Dáil debates

Wednesday, 20 September 2023

Mortgage Interest Relief: Motion (Resumed) [Private Members]

 

8:55 pm

Photo of Peter BurkePeter Burke (Longford-Westmeath, Fine Gael) | Oireachtas source

The Government fully accepts the increase in interest rates together with the general increase in the cost of living is causing real problems for some mortgage holders. We have addressed economic challenges in recent years, in particular, through Brexit and Covid, and we now can address the latest challenges arising from the need to tackle high inflation.

The Government is acutely aware that the rising cost of living over the past year has posed significant challenges to households and firms. We have responded swiftly and decisively on multiple occasions to help offset the most severe impacts of inflation, with particular focus on protecting the most vulnerable. Overall, €12 billion in direct relief has been made available to counter the effects of inflation.

The previous version of mortgage interest relief cost approximately €280 million in 2005, rising to more than €700 million in 2008. Therefore, the reintroduction of mortgage interest relief, even on a selective or tailored basis, is likely to involve significant cost and needs to be considered not on an ad hoc basis, but in the context of a range of cost-of-living measures being provided. The Minister for Finance and the Government have made it clear that the budget is the appropriate time to decide on how best to deploy available resources to support those affected by cost-of-living pressures.

As public representatives, we receive correspondence and representations, which outline the difficulties borrowers are now facing. These difficulties can and should be addressed in an open way by both the lender and the borrower. When proper engagement takes place on both sides, fair solutions can be reached and put in place. In response to an initiative by the Minister for Finance, the industry has brought forward some additional measures to support customers. These should now be actively implemented by various mortgage lenders and services, and have the potential to benefit some borrowers.

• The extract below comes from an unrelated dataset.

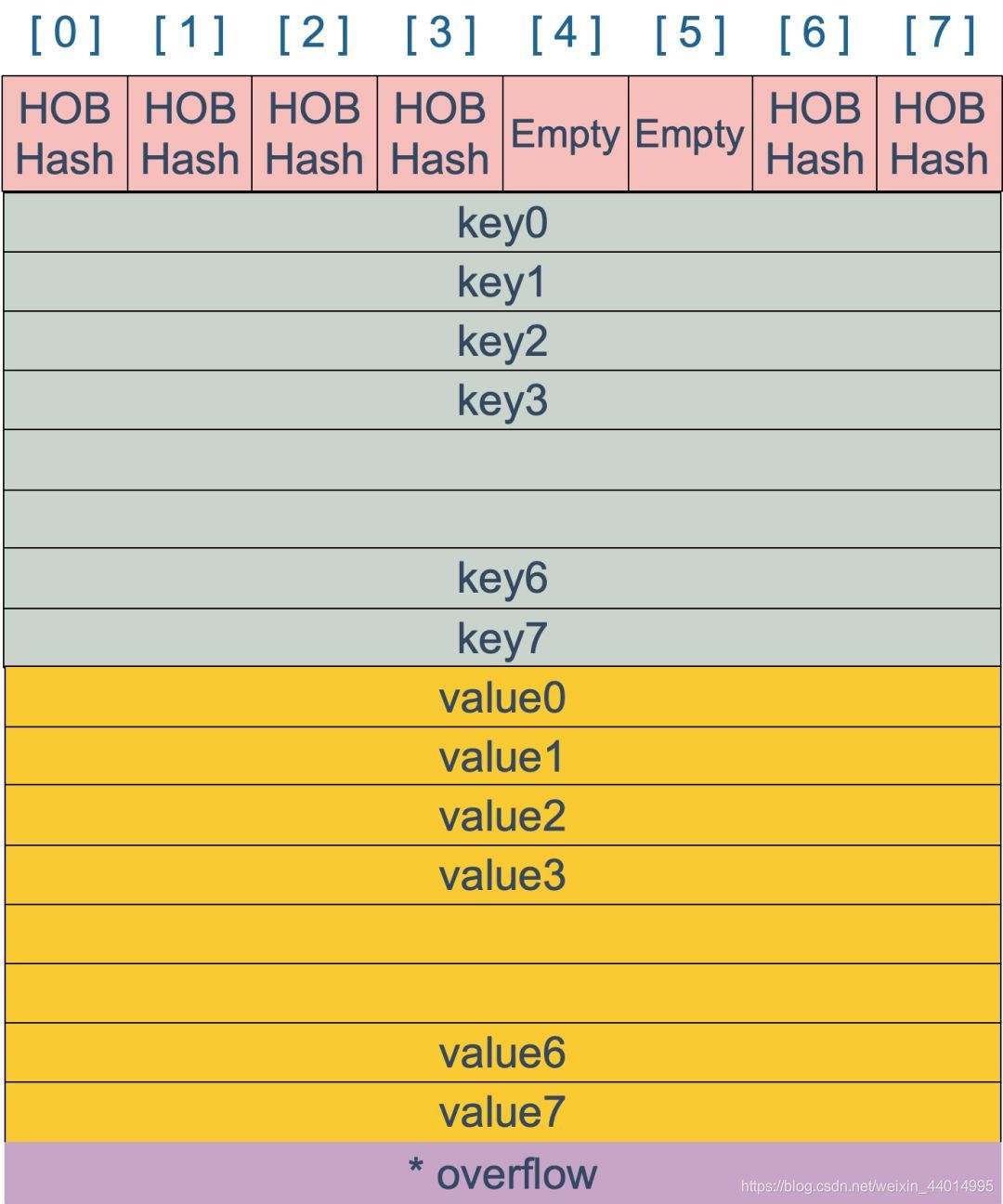Click the value7 row
The width and height of the screenshot is (1003, 1204).
pos(502,1112)
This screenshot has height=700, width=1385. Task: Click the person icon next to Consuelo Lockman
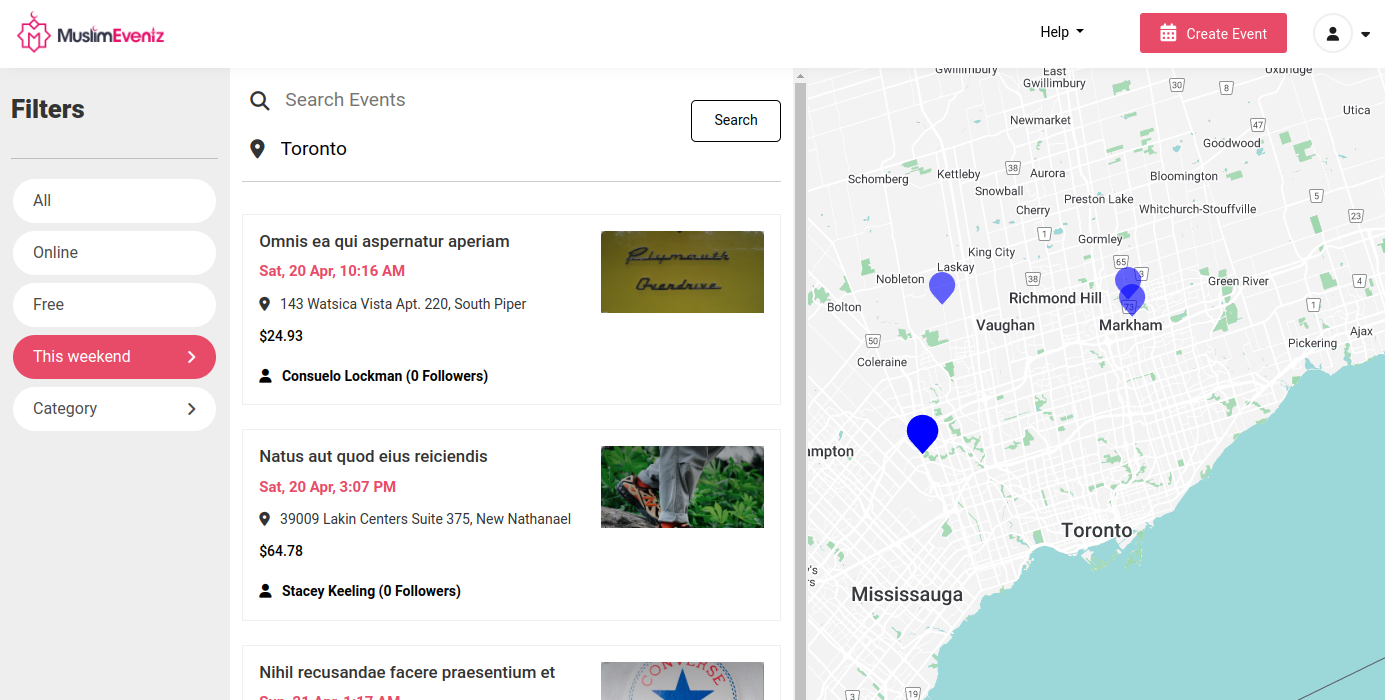(265, 375)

We welcome in particular that the main non-bank mortgage lender is now offering the possibility of fixed rate alternative repayment arrangement options to borrowers who are in the Code of Conduct on Mortgage Arrears, CCMA, mortgage arrears resolution process. On mortgage lending and switching, we have for the first time an agreed industry-wide set of initial eligibility criteria to facilitate people switching their mortgage from a non-bank to a bank. All of the banks and some of the other lenders, like Avant Money, ICS and Finance Ireland have signed on to that set of criteria, and it is an important breakthrough. It is important to send out the message that those whose mortgage is with the non-bank sector, and who feel they are a good candidate to have their mortgage switched can pursue that option. It many not be a solution for everyone, but it can be an option for some borrowers. It will now be up to the industry to demonstrate that borrowers can avail of this option.

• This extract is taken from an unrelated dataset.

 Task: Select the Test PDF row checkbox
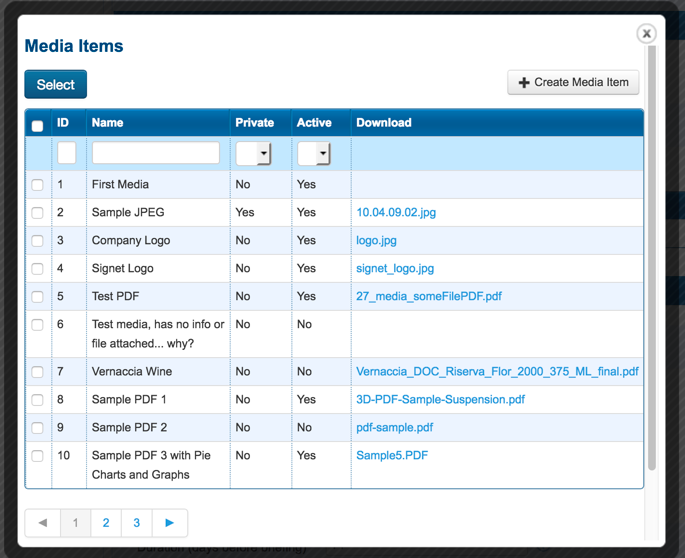tap(38, 297)
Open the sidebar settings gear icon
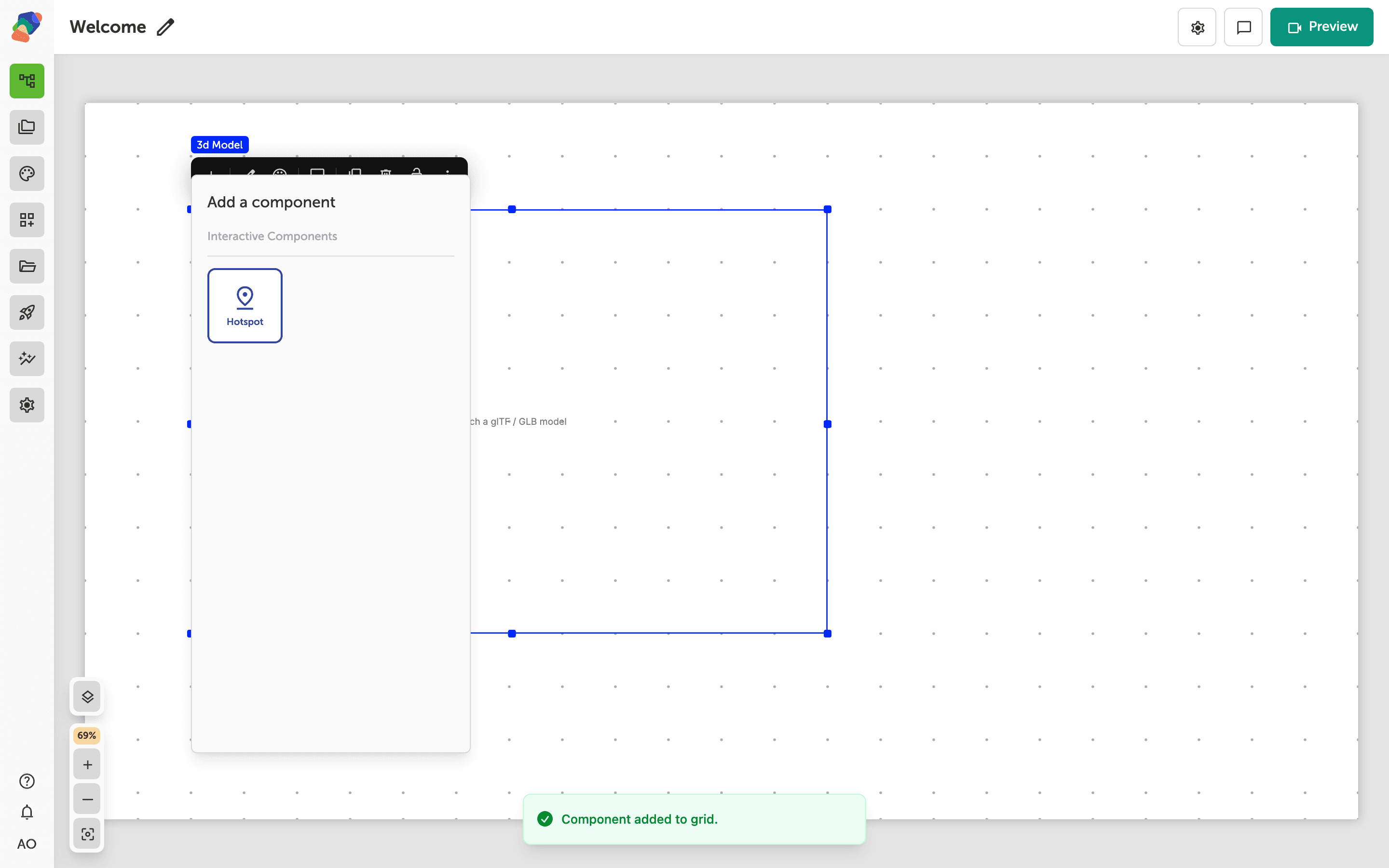Viewport: 1389px width, 868px height. [x=27, y=405]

The new measures are additional those provided for in the existing regulatory framework. The Central Bank is clear that it expects all regulated firms to be ready to assist their customers facing mortgage repayment difficulties, to be ready to work with them and, where necessary, to offer appropriate arrangements to enable them meet their mortgage obligations. This consumer protection regulatory framework is important, but it is also appropriate to keep it under review to ensure it comes to provide the appropriate protections to consumers.

The Central Bank protection code is a key part of the overall consumer protection regulatory framework. As Deputies are aware, the bank is currently undertaking a comprehensive review of that framework. Last July, the Central Bank published an update on the engagement it had so far with stakeholders and it expects to publish a consultation paper setting out the proposed changes in the code in December. Following this the Centra Bank expects to publish the revised consolidated code next year, which can be set down in regulations made by the Central Bank. The revised code will be designed from the perspective of the consumer, and consumers will be able to determine both the general protections available to them and protections specific for different types of financial services.

Separately, the Department of Finance has recently published the consumer protection roadmap. This aims to bring together in one place information on the wider range of consumer protection policies, at Irish and EU levels, and which are being developed and implemented in coming years to deal with the changing landscape of the provision of financial services.

Finally, the Central Bank consumer protection framework is also supported by further measures taken by the Government. We have introduced and implemented significant personal insolvency legislation and reform aimed at ensuring debtors can deal with their unsustainable debts in a way that will allow them to remain in their homes. If necessary, a fair debt restructuring arrangement can now be implemented against the will of the mortgage creditors subject to the approval of the court. Likewise, the Abhaile scheme, which provides free expert financial, legal advice and assistance, is in place to help borrowers in mortgage arrears. The Government recently decided to extend the scheme for a further four years. The scheme has proven critical in terms of supporting families who find themselves in serious long-term arrears and are at risk of losing their homes. More than 26,400 households have been supported since the scheme was set up in 2016. The scheme is delivering real benefit to households, and 85% of households who availed of support under Abhaile either have a solution in place or are on a path to doing so.